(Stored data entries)
################

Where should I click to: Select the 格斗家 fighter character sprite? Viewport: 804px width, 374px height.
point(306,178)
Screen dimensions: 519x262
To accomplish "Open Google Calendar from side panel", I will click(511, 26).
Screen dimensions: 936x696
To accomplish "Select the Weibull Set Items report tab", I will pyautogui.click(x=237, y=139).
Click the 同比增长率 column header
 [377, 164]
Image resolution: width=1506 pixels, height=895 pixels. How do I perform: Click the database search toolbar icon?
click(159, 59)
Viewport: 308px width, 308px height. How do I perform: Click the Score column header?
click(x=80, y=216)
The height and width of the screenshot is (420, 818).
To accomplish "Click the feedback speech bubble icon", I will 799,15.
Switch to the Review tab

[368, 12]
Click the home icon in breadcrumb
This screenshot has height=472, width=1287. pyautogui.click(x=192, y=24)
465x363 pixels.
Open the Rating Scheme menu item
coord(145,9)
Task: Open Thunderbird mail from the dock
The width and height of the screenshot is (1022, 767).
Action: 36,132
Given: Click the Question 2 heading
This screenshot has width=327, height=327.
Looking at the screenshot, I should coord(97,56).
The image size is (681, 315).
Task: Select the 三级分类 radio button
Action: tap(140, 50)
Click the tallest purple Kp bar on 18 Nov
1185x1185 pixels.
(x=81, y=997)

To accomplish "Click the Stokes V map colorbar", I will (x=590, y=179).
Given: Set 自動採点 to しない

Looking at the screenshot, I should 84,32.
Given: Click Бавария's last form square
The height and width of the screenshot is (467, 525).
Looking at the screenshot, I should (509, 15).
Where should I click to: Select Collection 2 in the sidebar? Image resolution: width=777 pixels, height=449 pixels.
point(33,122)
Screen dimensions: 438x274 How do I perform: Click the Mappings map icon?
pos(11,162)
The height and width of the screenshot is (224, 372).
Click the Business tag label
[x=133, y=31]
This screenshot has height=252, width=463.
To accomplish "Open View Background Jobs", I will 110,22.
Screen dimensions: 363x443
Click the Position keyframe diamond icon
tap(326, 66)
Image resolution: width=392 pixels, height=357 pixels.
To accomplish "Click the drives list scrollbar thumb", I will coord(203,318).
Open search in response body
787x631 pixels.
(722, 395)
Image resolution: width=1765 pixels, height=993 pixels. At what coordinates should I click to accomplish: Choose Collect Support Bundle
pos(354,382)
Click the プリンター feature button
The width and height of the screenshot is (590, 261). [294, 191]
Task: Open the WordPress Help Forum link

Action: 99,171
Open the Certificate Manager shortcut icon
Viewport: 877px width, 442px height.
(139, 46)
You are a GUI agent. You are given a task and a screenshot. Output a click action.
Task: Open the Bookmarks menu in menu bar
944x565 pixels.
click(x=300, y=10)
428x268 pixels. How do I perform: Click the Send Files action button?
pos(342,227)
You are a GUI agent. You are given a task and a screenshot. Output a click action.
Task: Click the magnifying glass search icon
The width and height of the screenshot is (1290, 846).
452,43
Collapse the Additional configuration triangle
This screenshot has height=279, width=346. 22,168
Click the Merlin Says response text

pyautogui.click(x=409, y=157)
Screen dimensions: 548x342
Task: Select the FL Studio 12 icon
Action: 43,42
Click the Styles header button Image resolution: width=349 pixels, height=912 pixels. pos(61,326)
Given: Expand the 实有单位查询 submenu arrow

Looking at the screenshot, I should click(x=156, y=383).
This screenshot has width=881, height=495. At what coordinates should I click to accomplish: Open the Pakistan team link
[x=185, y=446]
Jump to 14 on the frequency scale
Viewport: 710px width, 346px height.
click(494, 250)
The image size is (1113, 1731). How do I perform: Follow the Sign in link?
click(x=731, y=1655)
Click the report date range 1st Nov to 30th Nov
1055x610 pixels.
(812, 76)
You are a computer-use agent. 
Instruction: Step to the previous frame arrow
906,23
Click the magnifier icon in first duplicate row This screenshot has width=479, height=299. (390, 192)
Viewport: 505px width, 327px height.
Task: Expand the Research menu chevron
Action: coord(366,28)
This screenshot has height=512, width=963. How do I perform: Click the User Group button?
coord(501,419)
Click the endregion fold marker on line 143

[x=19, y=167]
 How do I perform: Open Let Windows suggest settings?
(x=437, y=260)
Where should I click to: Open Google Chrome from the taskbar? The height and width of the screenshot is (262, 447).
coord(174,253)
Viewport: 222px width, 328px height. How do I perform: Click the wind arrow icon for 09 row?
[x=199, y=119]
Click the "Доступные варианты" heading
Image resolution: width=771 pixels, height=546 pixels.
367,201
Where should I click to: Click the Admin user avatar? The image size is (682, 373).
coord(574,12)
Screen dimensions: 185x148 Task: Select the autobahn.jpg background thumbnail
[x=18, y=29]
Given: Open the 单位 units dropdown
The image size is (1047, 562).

################

**Requirement**
Your task is to quote, without any alteration, the lines running from the top of the records to the line that holds "Screen dimensions: 936x696", both included.

**Exercise response**
Where should I click to: Select the 格斗家 fighter character sprite? Viewport: 804px width, 374px height.
point(306,178)
Screen dimensions: 519x262
To accomplish "Open Google Calendar from side panel", I will click(511, 26).
Screen dimensions: 936x696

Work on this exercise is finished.